En définitive et à ce stade, il apparaît que la recourante aurait à tout le moins dû se rendre compte qu’elle acquérait les deux véhicules en cause à des prix particulièrement bas et ainsi suspecter leur origine délictueuse. Elle ne saurait dès lors se prévaloir de sa prétendue bonne foi. Partant, c’est à juste titre que la procureure a attribué les deux véhicules litigieux à N.________, laquelle paraît en l’état mieux légitimée que la recourante, et qu’elle a imparti à cette dernière un délai pour agir devant le juge civil pour faire valoir ses éventuelles prétentions.
3.
En conclusion, le recours, manifestement mal fondé, doit être rejeté sans échange d’écritures (art. 390 al. 2 CPP) et l’ordonnance attaquée confirmée.
Les frais de la procédure de recours, constitués en l'espèce de l'émolument d'arrêt, par 990 fr. (art. 20 al. 1 TFIP [tarif des frais de procédure et indemnités en matière pénal du 28 septembre 2010; RSV 312.03.1]), seront mis à la charge de B.________, qui succombe (art. 428 al. 1 CPP).
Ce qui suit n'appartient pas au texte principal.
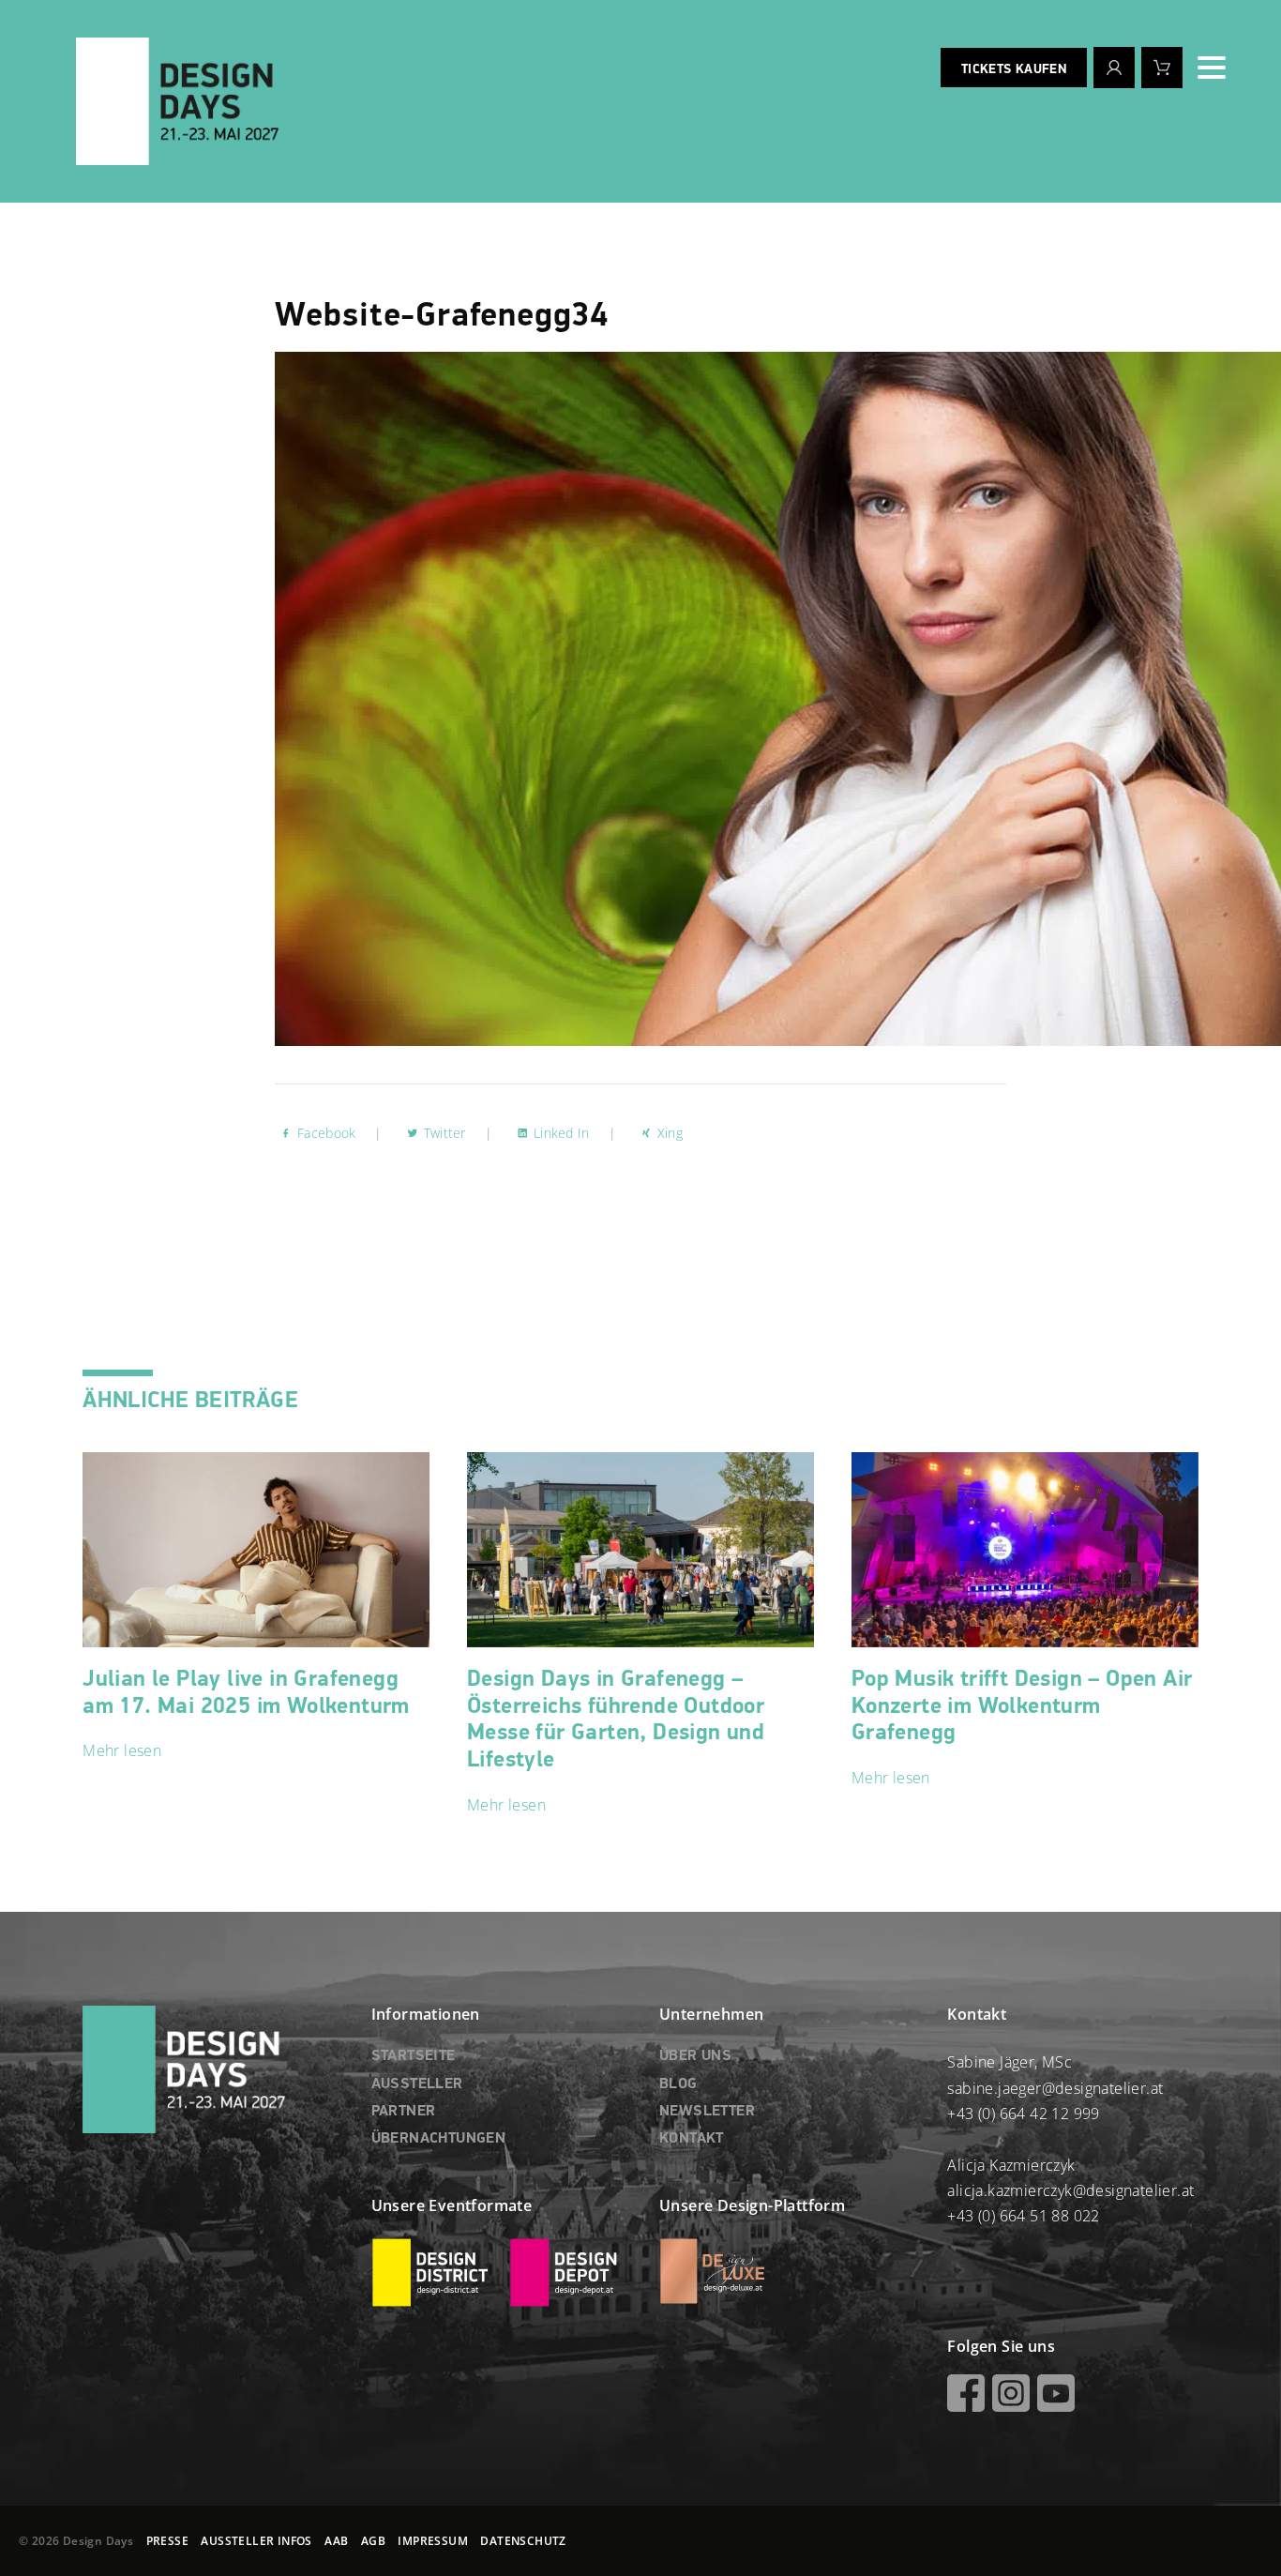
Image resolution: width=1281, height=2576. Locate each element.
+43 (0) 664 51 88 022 (1023, 2215)
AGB (373, 2541)
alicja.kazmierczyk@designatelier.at (1070, 2190)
Par ces motifs, la Chambre des recours pénale prononce:
Par ces motifs, la Chambre des recours pénale prononce:
I. Le recours est rejeté. II. L’ordonnance du 3 août 2021 est confirmée. III. Les frais d’arrêt, par 990 fr. (neuf cent nonante francs), sont mis à la charge de B.________.
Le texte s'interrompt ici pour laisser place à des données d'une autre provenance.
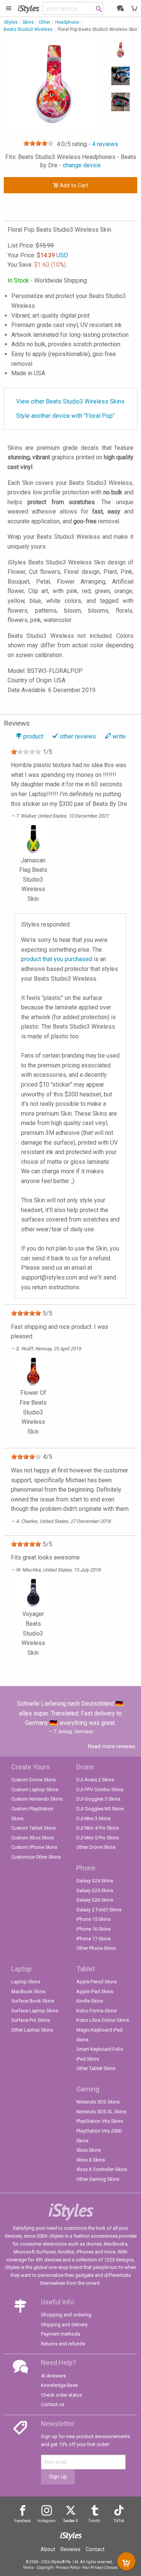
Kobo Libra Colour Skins (102, 2020)
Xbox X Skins (90, 2160)
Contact (95, 2549)
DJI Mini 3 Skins (93, 1818)
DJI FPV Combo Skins (99, 1789)
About (48, 2549)
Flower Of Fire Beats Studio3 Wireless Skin (33, 1412)
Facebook (22, 2521)
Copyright (44, 2567)
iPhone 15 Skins (93, 1919)
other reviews (78, 736)
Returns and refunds (63, 2344)
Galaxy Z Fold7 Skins (98, 1910)
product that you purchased (56, 959)
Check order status (61, 2395)
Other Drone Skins (95, 1847)
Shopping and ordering (66, 2315)
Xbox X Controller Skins (101, 2169)
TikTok (119, 2521)
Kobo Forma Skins (96, 2010)
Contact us (52, 2404)
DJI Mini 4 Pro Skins (97, 1828)
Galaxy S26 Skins (94, 1900)
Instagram (46, 2521)
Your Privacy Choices (100, 2567)
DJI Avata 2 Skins (95, 1780)
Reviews (70, 2549)
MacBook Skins (28, 1991)
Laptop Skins (25, 1981)
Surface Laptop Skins (34, 2010)
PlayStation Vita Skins (99, 2121)
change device (82, 165)
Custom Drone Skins (33, 1780)
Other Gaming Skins (97, 2179)
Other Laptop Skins (32, 2030)
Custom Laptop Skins (34, 1789)
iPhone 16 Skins (93, 1929)
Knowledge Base (59, 2385)
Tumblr (94, 2521)
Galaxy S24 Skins (94, 1880)
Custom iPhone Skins (34, 1847)
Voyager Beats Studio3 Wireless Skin (33, 1633)
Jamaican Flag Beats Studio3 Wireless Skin (33, 879)
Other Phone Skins (96, 1948)
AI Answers (53, 2376)
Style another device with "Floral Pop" (65, 415)
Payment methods (60, 2334)
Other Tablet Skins (95, 2068)
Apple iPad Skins (94, 1991)
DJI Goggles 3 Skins (98, 1799)
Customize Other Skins (36, 1857)
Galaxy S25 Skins (94, 1890)
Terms (28, 2567)
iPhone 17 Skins (93, 1939)
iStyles (11, 22)
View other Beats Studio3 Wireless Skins (70, 401)
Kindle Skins (89, 2001)
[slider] (38, 143)
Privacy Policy (68, 2567)
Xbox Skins (88, 2150)
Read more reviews (111, 1746)
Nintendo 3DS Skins (98, 2102)
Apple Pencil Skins (96, 1981)
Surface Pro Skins (30, 2020)
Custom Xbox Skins (32, 1838)
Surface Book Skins (32, 2001)
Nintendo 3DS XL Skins (101, 2111)
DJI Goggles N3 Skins (100, 1809)
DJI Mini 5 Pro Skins (97, 1838)
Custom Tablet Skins (33, 1828)
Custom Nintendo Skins (36, 1799)
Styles (28, 8)
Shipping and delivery (64, 2324)
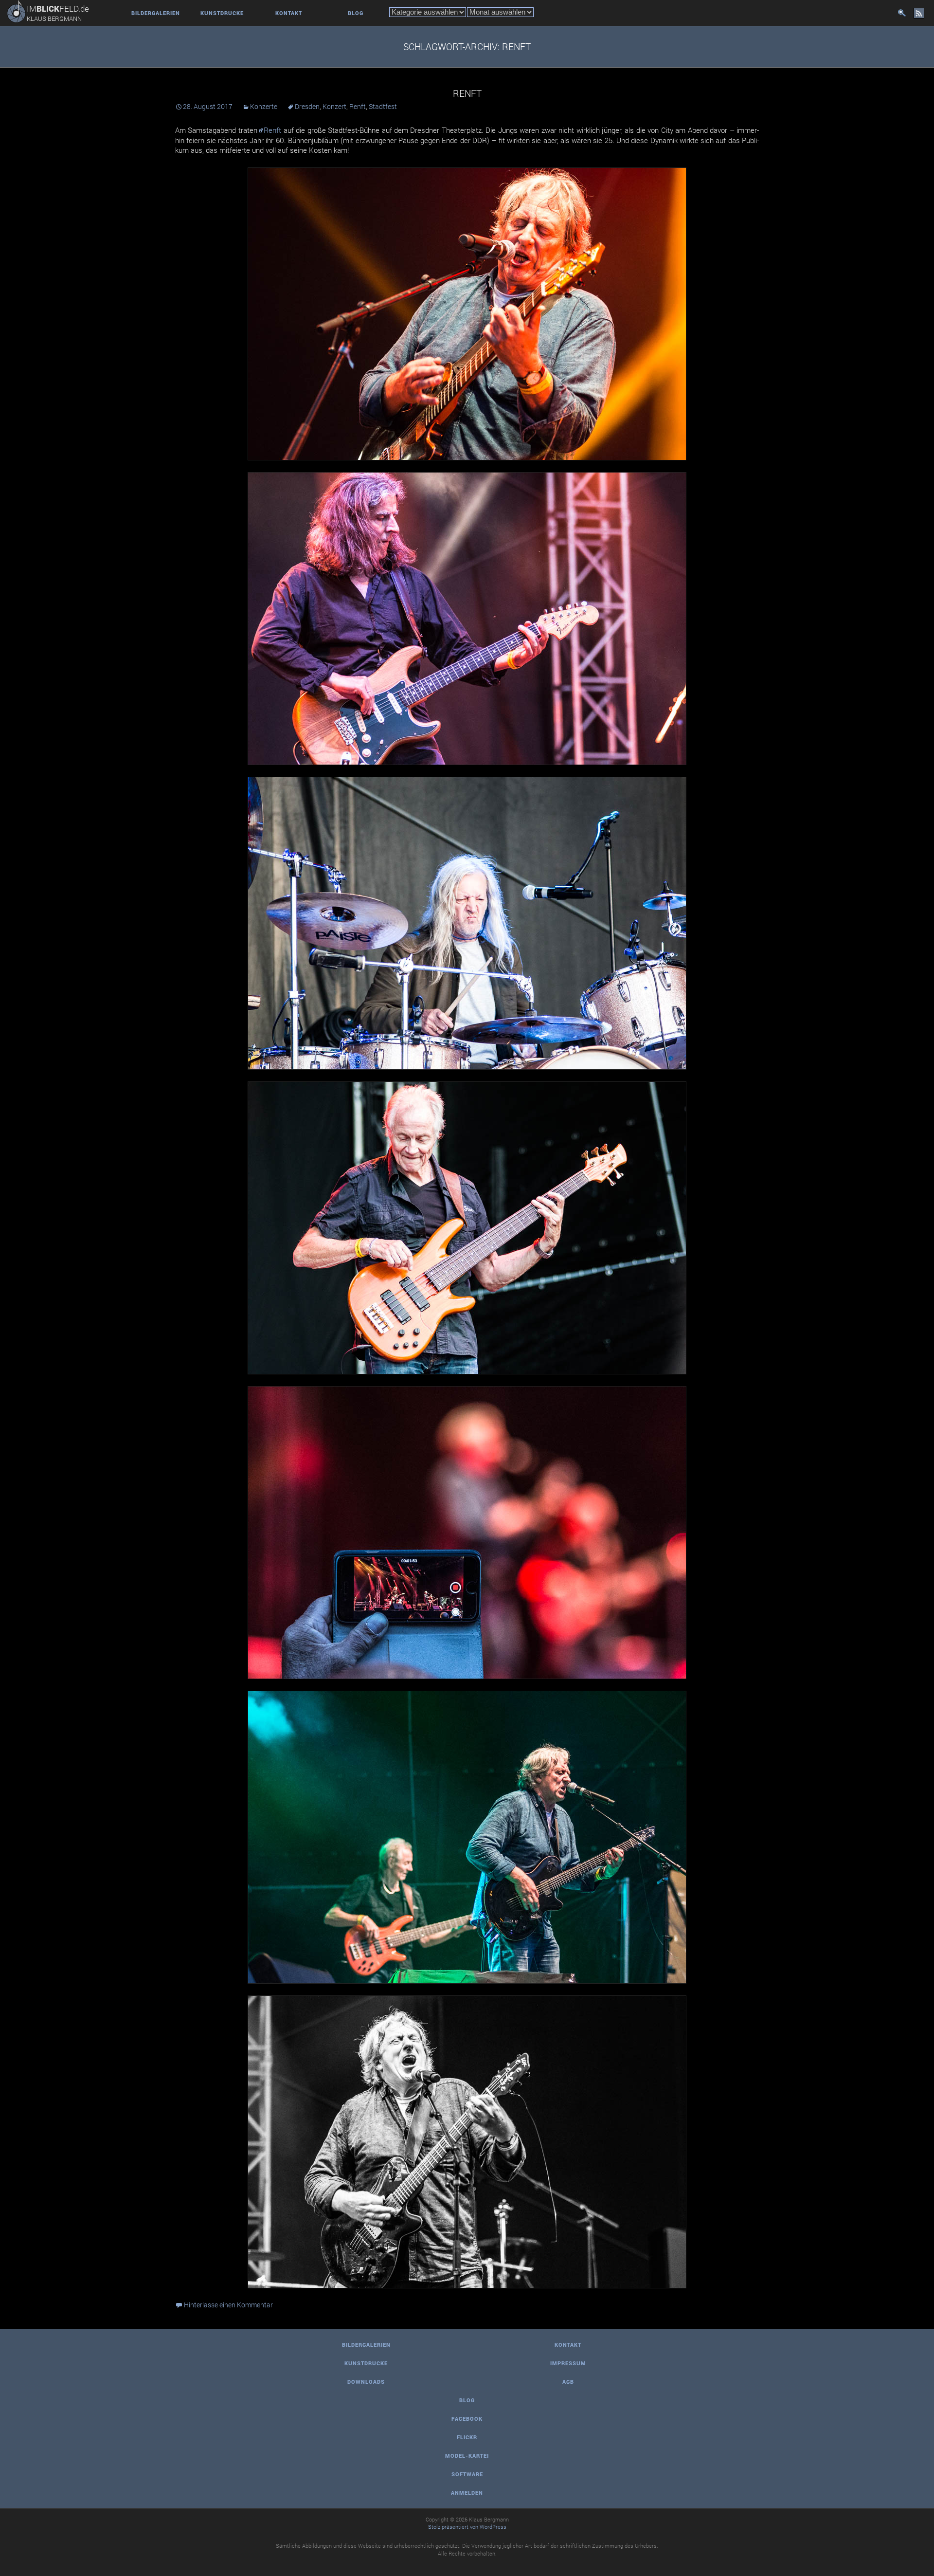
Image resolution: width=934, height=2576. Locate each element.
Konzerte (263, 106)
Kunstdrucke (222, 13)
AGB (568, 2381)
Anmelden (467, 2492)
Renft (467, 93)
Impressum (568, 2363)
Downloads (366, 2381)
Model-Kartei (467, 2455)
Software (467, 2474)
IV. L’arrêt est exécutoire.
Le président: Le greffier:
Du
Le présent arrêt, dont la rédaction a été approuvée à huis clos, est notifié, par l'envoi d'une copie complète, à: - Me Jaroslaw Grabowski, avocat (pour B.________), - Me Marcel Egger, avocat (pour N.________), - Me Loïc Parein, avocat (pour A.________), - Ministère public central,
et communiqué à: - Mme la Procureure de l’arrondissement de Lausanne,
par l’envoi de photocopies.
Le présent arrêt peut faire l'objet d'un recours en matière pénale devant le Tribunal fédéral au sens des art. 78 ss LTF (loi du 17 juin 2005 sur le Tribunal fédéral; RS 173.110). Ce recours doit être déposé devant le Tribunal fédéral dans les trente jours qui suivent la notification de l'expédition complète (art. 100 al. 1 LTF).